Muscalu, L. 1 & Smiley, P. . 2
1 Cornell University
2 Pomona College
Cognate facilitation and cognate interference in bilingual word production have been elicited separately in different experimental paradigms. However, a situation that captures facilitation as well as interference in the same experimental paradigm and during the same retrieval attempt has not been investigated. In a written translation experiment, bilinguals (n = 24) translated cognates and noncognates from less dominant English to dominant Romanian and typed the translations. Latencies to retrieve and type the first letter of the word (lexical latencies) and latencies to retrieve and type the complete sequence of orthographic segments (orthographic latencies) were recorded. Lexical latencies were shorter for cognates than for noncognates but orthographic latencies were longer for cognates than for noncognates.
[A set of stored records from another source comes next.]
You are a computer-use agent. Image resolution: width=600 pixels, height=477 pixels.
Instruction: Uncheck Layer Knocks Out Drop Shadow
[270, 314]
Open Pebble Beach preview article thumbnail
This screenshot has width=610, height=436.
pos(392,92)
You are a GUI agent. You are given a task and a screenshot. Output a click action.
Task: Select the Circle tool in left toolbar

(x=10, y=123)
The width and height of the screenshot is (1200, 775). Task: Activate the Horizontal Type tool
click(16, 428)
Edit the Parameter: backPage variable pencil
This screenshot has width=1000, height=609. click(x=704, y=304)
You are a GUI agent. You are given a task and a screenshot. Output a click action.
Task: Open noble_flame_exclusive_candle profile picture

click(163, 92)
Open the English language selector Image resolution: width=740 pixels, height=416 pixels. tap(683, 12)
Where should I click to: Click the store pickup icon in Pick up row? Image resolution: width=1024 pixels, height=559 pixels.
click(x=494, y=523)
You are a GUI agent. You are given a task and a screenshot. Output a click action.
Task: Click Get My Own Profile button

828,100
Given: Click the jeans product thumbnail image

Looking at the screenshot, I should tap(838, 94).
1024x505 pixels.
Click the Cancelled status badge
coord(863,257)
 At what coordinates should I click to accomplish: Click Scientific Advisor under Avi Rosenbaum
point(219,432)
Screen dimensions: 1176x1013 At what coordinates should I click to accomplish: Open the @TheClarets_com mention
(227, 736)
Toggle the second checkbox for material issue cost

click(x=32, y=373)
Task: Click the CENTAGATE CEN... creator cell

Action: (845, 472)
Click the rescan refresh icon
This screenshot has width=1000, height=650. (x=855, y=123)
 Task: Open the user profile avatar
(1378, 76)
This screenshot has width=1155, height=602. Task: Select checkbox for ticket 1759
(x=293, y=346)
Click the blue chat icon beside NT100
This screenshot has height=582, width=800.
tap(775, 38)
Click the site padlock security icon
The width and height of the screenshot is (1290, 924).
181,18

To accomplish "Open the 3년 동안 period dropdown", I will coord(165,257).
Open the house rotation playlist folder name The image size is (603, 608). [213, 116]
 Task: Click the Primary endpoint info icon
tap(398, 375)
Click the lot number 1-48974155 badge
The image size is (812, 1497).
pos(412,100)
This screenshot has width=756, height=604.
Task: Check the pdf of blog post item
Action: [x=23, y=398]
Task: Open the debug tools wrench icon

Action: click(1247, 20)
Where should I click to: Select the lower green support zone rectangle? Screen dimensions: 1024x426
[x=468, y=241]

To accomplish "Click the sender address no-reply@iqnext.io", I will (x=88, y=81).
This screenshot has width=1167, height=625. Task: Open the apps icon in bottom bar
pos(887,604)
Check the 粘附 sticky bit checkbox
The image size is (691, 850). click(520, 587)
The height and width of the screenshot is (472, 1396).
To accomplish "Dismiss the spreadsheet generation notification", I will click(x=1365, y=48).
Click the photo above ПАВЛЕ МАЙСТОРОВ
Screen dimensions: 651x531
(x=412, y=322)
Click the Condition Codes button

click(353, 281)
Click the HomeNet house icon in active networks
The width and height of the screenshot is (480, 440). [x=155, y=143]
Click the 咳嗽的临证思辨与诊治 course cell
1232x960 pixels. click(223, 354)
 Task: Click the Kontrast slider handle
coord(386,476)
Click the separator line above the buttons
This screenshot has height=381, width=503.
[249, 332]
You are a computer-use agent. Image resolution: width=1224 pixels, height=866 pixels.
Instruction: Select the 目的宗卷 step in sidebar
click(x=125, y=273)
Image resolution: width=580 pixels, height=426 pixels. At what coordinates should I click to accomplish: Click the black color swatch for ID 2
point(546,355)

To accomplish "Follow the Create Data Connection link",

Facilitation at the onset of response followed by interference during orthographic execution of cognates suggests a language selection mechanism that operated efficiently at the lexical level but then weakened at the sublexical level, due to cross-language sublexical overlap that can both assist and impede retrieval and production of cognates. Thus, language selection at one level may not guarantee language selectivity at subsequent levels. This phenomenon can be accommodated by a model of bilingual language production that allows for multiple selection mechanisms and multiple loci of selection.